Masks have become commonplace in many parts of the world as some elect to use the devices to reduce the risk of COVID-19. But a new study suggests they may offer even more.
A recent study out of China has found that exposure to common air pollutants, even at levels below World Health Organization air quality guidelines, may trigger heart attacks in less than one hour.
The study found that the risk was highest for older individuals and when the weather was colder.
Results showed that exposure to any level of common air pollutants — fine particulate matter, coarse particulate matter, sulphur dioxide, nitrogen dioxide, carbon monoxide, and ozone — could quickly trigger the onset of acute coronary syndrome.
Acute coronary syndrome, or ACS, is an umbrella term used to describe any situation where blood supplied to the heart is blocked. Heart attacks, unstable angina, or chest pain caused by blood clots that temporarily block an artery are all included.
Air pollution is already linked to heart disease, stroke, other health issues, and about 4.2 million early deaths each year around the world. Fine particulate matter (microscopic solids or liquid droplets) that come from automobile emissions, construction sites, power plants, etc., are one of the leading sources of dangerous pollution.
This new study was the first to show how quickly, and at virtually any level, these pollutants can trigger a cardiac event.

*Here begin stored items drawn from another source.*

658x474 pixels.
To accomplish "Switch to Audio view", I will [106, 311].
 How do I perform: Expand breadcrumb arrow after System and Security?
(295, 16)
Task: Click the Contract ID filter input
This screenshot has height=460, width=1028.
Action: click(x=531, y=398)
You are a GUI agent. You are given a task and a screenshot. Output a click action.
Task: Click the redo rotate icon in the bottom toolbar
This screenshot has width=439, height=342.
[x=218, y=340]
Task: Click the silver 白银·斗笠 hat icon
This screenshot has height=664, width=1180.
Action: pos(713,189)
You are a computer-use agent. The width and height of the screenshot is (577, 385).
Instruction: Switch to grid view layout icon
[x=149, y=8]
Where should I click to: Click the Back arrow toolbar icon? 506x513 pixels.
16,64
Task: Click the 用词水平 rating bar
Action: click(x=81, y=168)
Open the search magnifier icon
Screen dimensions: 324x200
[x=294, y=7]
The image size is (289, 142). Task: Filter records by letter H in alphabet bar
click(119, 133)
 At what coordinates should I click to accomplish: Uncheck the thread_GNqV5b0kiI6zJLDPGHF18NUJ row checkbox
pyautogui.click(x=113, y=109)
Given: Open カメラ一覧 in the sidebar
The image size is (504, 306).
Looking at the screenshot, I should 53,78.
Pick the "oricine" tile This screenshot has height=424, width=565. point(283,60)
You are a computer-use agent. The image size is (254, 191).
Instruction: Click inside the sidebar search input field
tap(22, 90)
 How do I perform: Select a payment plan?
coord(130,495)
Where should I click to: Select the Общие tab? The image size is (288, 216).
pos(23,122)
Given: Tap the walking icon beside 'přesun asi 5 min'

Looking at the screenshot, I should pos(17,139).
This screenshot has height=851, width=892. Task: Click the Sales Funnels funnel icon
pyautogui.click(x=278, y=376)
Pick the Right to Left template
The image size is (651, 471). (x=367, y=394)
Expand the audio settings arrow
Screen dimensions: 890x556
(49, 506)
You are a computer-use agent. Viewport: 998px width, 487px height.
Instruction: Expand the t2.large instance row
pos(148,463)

So, how can you reduce your risk?
Keeping windows closed and using portable air cleaners with built-in air conditioning filters can help when you’re at home.
But you can’t be indoors all the time. When you step out, wearing a well-fitting mask covering your nose and mouth can help block pollutants from entering your body. In turn, they may reduce the risk of a heart attack, stroke, or another cardiovascular event.